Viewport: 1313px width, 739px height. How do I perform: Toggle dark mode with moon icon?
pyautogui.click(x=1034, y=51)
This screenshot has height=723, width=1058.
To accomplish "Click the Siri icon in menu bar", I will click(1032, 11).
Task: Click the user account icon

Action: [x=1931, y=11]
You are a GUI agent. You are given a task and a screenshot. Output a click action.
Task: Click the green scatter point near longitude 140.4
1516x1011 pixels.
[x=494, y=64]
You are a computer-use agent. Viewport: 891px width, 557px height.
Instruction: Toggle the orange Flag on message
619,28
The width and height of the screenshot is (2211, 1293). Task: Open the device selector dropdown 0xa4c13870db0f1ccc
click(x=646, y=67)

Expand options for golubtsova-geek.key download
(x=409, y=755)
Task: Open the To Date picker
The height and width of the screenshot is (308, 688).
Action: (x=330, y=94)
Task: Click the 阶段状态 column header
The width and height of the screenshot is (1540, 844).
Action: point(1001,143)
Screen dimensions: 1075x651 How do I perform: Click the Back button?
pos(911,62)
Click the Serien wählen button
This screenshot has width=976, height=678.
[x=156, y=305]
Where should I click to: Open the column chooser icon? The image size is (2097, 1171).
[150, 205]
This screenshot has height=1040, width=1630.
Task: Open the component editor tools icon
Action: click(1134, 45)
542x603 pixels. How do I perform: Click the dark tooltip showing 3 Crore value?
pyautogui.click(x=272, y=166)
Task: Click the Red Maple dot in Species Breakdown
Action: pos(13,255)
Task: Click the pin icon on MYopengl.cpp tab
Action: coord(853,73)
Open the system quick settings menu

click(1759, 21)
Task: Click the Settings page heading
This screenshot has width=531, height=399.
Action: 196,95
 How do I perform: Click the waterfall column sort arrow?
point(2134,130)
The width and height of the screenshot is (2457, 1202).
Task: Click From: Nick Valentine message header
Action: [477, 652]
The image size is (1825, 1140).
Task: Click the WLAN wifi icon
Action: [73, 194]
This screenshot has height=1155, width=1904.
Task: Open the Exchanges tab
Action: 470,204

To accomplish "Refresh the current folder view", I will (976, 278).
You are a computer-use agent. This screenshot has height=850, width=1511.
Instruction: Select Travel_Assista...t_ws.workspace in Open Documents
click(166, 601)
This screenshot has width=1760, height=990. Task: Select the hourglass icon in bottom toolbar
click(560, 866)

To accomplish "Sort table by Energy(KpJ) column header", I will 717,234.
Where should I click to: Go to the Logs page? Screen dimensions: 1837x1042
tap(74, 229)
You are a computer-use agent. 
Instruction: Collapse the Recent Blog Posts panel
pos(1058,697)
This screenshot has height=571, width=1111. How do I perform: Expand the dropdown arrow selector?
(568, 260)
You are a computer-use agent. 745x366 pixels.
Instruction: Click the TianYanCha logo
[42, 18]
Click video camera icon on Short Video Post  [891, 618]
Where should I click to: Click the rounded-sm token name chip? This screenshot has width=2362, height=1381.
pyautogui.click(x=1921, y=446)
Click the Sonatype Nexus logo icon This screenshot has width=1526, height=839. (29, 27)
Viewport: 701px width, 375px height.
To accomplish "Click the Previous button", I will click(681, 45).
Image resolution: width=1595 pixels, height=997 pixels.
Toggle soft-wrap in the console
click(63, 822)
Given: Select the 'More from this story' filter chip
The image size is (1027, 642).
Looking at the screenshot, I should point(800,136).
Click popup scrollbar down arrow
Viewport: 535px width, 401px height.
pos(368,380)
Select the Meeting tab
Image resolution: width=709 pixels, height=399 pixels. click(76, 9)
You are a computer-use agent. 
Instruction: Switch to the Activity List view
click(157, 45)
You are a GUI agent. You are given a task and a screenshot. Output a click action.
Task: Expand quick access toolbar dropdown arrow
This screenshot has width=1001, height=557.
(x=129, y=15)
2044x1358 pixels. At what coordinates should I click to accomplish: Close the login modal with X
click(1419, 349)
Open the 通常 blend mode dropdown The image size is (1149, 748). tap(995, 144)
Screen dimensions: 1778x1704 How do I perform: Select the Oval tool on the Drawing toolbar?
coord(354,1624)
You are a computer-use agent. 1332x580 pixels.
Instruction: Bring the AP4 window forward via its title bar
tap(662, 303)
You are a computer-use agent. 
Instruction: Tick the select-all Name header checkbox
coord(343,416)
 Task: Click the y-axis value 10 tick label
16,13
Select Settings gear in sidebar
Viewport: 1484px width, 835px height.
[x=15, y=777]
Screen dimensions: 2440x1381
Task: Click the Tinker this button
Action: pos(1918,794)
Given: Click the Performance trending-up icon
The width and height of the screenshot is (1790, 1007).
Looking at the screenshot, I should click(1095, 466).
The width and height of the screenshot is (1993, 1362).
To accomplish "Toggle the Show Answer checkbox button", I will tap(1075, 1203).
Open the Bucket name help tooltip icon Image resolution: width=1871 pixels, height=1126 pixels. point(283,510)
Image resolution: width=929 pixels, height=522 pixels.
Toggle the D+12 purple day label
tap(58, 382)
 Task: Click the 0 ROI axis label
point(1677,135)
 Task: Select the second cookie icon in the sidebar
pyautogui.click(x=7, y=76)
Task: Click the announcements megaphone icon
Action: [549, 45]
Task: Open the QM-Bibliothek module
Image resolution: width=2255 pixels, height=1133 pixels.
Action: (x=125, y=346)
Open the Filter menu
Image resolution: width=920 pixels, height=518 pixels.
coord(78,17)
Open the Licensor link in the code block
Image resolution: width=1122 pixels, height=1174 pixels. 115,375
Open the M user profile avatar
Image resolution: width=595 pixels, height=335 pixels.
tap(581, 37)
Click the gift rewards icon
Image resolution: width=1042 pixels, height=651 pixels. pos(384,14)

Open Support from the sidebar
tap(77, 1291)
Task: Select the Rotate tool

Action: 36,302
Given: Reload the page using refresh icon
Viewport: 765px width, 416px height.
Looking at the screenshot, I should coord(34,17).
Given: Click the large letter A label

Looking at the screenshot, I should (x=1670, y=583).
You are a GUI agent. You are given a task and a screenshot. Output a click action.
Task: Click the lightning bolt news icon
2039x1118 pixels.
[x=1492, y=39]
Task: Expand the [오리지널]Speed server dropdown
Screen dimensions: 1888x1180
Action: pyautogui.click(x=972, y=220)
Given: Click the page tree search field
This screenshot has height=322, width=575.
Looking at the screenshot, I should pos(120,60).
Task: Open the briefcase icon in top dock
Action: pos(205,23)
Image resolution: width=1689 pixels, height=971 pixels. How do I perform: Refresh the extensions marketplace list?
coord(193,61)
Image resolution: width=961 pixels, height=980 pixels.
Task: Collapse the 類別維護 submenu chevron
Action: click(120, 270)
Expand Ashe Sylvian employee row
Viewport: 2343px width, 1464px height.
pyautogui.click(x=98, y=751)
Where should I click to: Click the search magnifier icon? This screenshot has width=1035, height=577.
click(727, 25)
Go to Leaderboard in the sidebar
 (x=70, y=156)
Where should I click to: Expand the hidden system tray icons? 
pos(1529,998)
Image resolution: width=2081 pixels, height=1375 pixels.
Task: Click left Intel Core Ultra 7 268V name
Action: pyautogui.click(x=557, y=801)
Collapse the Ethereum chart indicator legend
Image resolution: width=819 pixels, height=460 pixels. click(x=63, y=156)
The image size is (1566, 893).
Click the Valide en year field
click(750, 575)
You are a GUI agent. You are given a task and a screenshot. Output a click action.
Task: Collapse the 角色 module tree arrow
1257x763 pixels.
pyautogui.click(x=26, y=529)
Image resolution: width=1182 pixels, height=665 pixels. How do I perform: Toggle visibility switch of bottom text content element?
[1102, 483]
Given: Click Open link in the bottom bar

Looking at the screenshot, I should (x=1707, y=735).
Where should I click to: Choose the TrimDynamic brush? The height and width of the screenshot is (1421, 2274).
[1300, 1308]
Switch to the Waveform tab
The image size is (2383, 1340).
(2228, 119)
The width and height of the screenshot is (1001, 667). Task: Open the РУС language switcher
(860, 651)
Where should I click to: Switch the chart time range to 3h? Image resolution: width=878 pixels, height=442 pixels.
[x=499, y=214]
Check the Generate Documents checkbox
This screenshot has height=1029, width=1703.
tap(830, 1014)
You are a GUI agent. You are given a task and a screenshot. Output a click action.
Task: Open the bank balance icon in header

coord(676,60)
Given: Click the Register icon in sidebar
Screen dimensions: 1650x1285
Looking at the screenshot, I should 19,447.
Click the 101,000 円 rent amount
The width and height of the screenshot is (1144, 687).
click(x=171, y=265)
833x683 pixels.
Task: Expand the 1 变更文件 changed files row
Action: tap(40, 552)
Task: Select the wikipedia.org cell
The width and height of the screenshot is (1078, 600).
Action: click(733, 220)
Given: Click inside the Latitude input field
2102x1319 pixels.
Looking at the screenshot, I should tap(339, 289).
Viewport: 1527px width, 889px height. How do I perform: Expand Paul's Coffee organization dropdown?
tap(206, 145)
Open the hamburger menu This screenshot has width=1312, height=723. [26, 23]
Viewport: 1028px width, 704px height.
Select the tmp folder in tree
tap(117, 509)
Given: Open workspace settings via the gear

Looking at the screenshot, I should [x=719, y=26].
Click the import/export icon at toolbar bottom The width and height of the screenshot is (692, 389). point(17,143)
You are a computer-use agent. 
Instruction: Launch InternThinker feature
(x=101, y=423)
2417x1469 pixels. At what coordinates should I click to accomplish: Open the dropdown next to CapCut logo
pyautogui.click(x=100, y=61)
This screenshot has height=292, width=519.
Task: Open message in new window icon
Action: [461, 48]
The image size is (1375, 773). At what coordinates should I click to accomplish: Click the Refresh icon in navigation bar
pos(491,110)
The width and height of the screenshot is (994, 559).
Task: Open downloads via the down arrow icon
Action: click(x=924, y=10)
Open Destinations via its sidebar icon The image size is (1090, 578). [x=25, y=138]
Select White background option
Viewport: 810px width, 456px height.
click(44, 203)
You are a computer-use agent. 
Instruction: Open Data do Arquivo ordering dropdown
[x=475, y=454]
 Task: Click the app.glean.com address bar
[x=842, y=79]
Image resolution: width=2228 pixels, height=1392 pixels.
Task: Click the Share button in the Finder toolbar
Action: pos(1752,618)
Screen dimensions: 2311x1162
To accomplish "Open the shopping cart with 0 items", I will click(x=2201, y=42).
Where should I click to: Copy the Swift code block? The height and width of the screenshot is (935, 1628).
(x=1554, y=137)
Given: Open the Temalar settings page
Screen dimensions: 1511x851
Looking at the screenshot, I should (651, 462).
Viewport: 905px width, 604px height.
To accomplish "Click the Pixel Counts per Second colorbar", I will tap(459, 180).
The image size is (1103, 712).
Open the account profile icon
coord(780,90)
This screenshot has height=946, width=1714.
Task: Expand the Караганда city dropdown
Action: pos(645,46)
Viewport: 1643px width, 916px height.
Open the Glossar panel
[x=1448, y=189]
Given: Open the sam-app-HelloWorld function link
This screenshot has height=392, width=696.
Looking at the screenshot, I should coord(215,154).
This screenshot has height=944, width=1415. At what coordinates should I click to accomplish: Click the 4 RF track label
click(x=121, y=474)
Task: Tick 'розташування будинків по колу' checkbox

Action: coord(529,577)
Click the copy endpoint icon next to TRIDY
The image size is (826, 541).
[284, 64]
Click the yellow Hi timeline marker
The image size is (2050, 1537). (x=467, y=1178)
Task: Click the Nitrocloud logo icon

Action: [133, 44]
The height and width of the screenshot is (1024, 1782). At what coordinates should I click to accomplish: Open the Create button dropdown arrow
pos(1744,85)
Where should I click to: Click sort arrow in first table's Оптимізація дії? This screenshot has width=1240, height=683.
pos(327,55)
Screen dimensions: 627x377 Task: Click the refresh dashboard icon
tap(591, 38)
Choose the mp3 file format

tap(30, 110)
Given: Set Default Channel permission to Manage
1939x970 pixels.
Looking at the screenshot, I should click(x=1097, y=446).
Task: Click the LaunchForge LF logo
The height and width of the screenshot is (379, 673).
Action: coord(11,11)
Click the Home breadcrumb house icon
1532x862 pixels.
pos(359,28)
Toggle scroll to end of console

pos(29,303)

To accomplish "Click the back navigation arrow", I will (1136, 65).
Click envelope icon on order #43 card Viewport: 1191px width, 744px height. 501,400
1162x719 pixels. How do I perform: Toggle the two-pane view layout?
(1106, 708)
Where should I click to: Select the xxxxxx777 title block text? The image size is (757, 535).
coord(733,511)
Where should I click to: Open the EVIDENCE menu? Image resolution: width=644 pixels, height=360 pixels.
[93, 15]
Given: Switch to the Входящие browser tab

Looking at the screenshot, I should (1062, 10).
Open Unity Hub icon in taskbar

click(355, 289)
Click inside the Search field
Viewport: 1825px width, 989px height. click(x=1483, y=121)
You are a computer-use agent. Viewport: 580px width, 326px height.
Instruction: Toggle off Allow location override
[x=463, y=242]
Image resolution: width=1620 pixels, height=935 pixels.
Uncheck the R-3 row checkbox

----------

Determine how many lines in the data above include the word "module", and state that number only.

*Response:* 2